Review of Mastering Digital Black and White

I’m now through with the second book that I recently bought in order to learn more about digital methods for creating good black-and-white photographs. The review of the first one can be found here and today I will talk about Mastering Digital Black and White / A Photographer’s Guide to High Quality Black-and-White Imaging and Printing by Amadou Diallo.

Mastering Digital Black and White by Amadou Diallo

Let me start off by saying that this is a good book. But, and this is a big “but,” the book has little to do with black-and-white photography. Whereas the book by John Beardsworth spent more than half of its pages teaching me general things about image composition, the book by Amadou Diallo spends about 80% of its pages on technical things like tuning Photoshop, calibrating my monitor, etc. Don’t get me wrong, these are all extremely important things that everyone should know, but they simply don’t belong in a book about black and white photography! No one in this day and age starts out immediately with black-and-white photography. We all learn photography, composition and basic Photoshop editing in color. At some point we want to experiment with black-and-white, and we do not need all this stuff repeated in a text about black-and-white!

But enough ranting! Who is this book for? It’s definitely for the technically oriented photographer, someone who does not care or already has mastered the creative and artistic part of photography and who is looking to understand the ins and outs of the digital process. If you are just starting with digital, you should probably look somewhere else for help. If you’ve already read a bit about JPG vs. RAW, color spaces and profiles, linearization of your ink-jet printer and so on, then this book will be on your level, but I think that there are better texts out there, (different texts for different topics) that treat each topic with the necessary depth and breath. What Amadou Dialo has done is survey these topics and illustrate them with CS3 dialogs.

The book starts out with a black-and-white gallery of about 30 images, which I found good, but not as inspiring as images by others. The print quality of the images in this book is average at best.

The next 40 pages are a survey of modern computer equipment that has pertinence to digital imaging. They cover CRT vs. LCD, DVI vs. analog, Mac vs PC, CPU, memory, hard-drives, video cards, configuring Photoshop, external storage, scanners, ink-jets, paper types, spectrometers and test images and charts.
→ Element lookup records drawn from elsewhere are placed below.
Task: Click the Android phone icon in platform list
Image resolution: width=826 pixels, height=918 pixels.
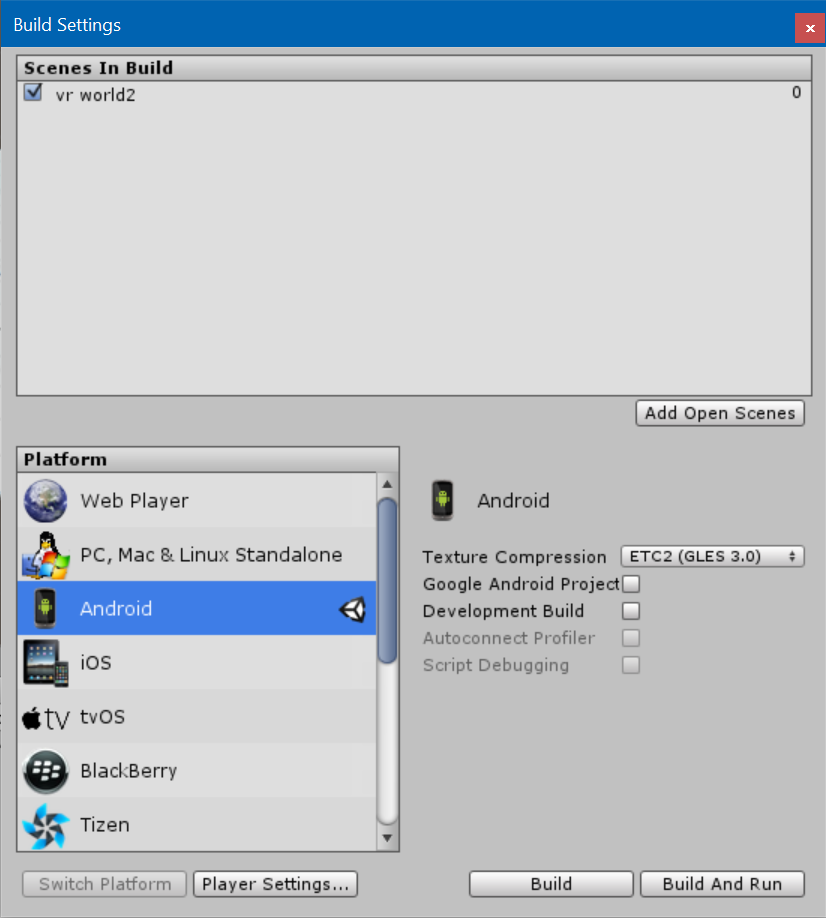Action: tap(45, 608)
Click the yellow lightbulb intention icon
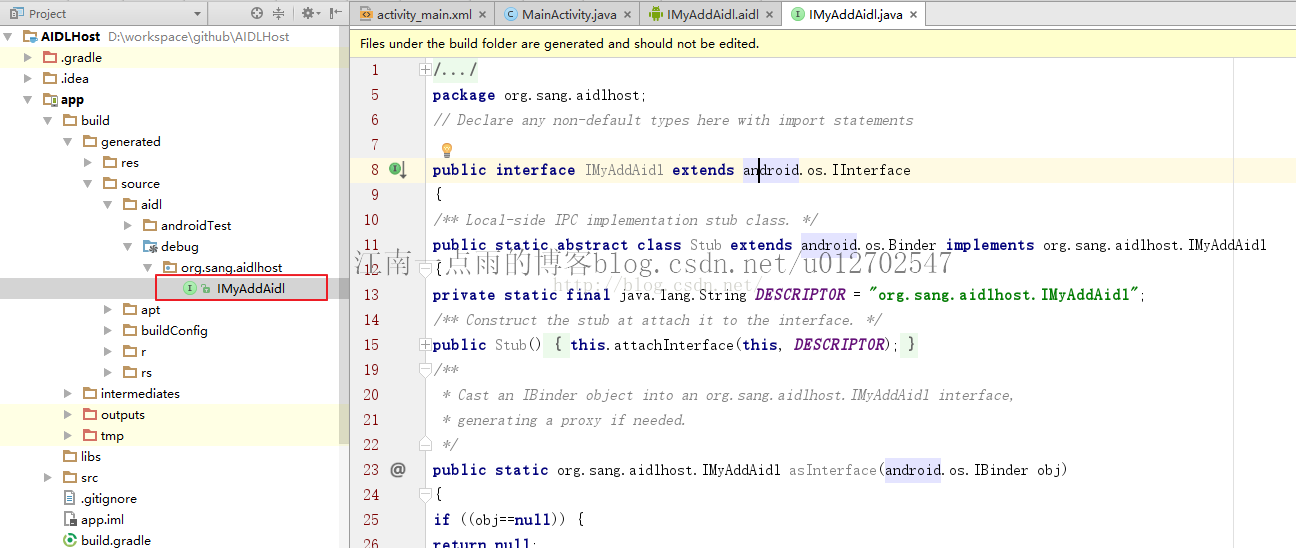The width and height of the screenshot is (1296, 548). point(447,150)
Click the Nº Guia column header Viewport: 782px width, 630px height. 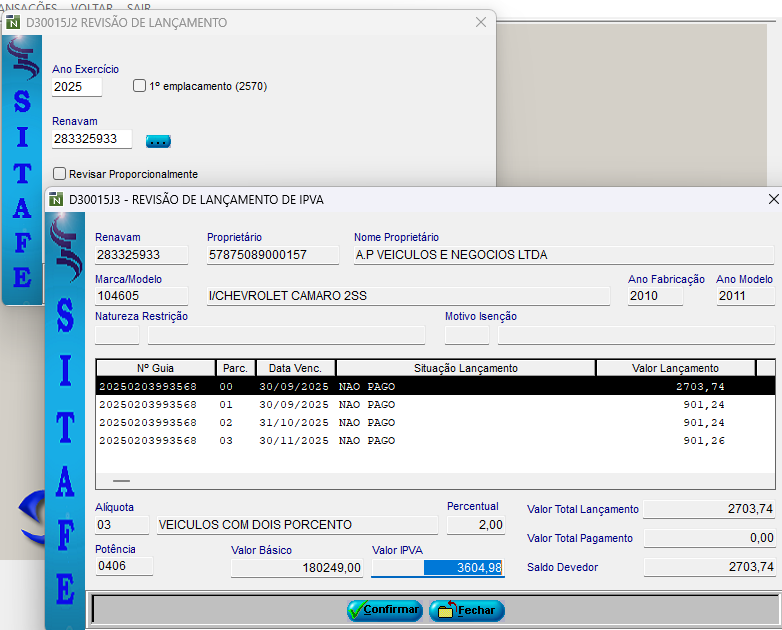(155, 368)
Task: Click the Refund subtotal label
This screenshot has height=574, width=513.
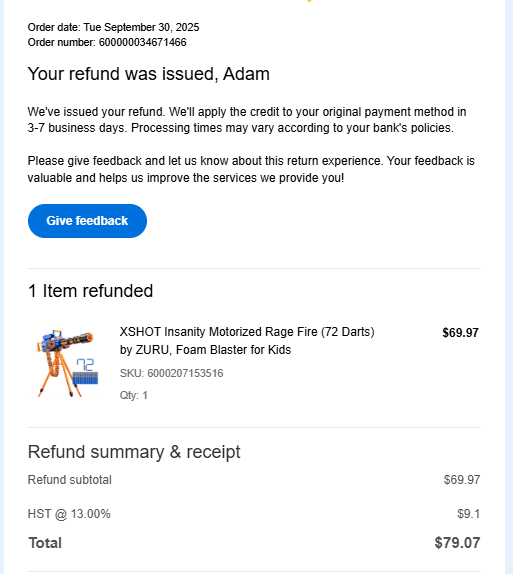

The section on printers lists current prices, size, weight and paper-handling capabilities. Do you now see what I mean? It tells you what you should think about, but it does not go into enough detail to teach you something. And what does this all have to do with black-and-white photography?!?!

Now come 33 pages of good discussion about calibration and Photoshop settings and 40 pages about the histogram, RAW converter, basic RAW editing and film scanning. Everyone working digitally should know this stuff!

Then come 52 pages of “Photoshop in Black and White” — a section that introduces Photoshop, its tools, palettes, levels (forget about levels!!!), curves, 16 pages on blending modes, exactly 3 pages on color-to-black-and-white conversion (wow, in a book about mastering black-and-white!!!), one page on sharpening and one page on soft-proofing. Hmmm, I would have expected that this section fills the entire book!

The book continues with 40 pages about “Black-and-White Ink-Jet Printing”: color vs. monochrome setting in the printer driver, economics of ownership, roll vs. sheet paper, printer profiling, inks, output sharpening (good!), and Photoshop’s printer settings.

Next are 27 pages about the imaging workflow. This is interesting, but teaches hardly anything new.

The book finishes with 32 pages about limited-edition prints (including law regulations, but probably applies only to USA) and 28 pages about assembling and presenting a portfolio.

So, should you read this book? I’m hesitating here, but it’s a good technical book, so I’d say yes, but because of its survey nature of the state of digital photography in 2007 and not because of its black-and-white content.